A DIMENSÃO SUBJETIVA DA REALIDADE: FUNDAMENTAÇÃO ONTOLÓGICA E DECORRÊNCIAS METODOLÓGICAS

1.3 O problema epistemológico do método

Como aponta Chasin (2009), a resolução, em Marx, do problema de como é possível conhecer e compreender a realidade reside na fundamentação ontoprática do conhecimento.
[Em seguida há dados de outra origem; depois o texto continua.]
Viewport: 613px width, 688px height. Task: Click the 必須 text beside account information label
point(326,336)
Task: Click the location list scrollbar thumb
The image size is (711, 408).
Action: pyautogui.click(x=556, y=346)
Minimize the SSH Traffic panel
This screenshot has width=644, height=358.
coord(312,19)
Identificado como atividade sensível, o homem é duplamente ativo efetiva e idealiza: se é capaz de efetivação sensível, então está capacitado também a antecipar idealmente sua efetivação; e se a forma ideal é permutável em mundo sensível, então leva em conta a lógica intrínseca ao objeto moldado, ou seja, o sujeito a usa e respeita enquanto tal, o que só é possível porque a conhece. O homem se faz ou é um ser prático, então, é capaz de conhecer, ao menos, o que permite fazer, confirmar sua natureza prática. (...) A prática subentende, traz embutida em si, indissoluvelmente, ao contrário da negação da atividade do pensamento, a presença de dois de seus momentos exponenciais: a subjetividade proponente – teleologia, e a subjetividade receptora – capacidade cognitiva (CHASIN, 2009, p. 100, grifos no original).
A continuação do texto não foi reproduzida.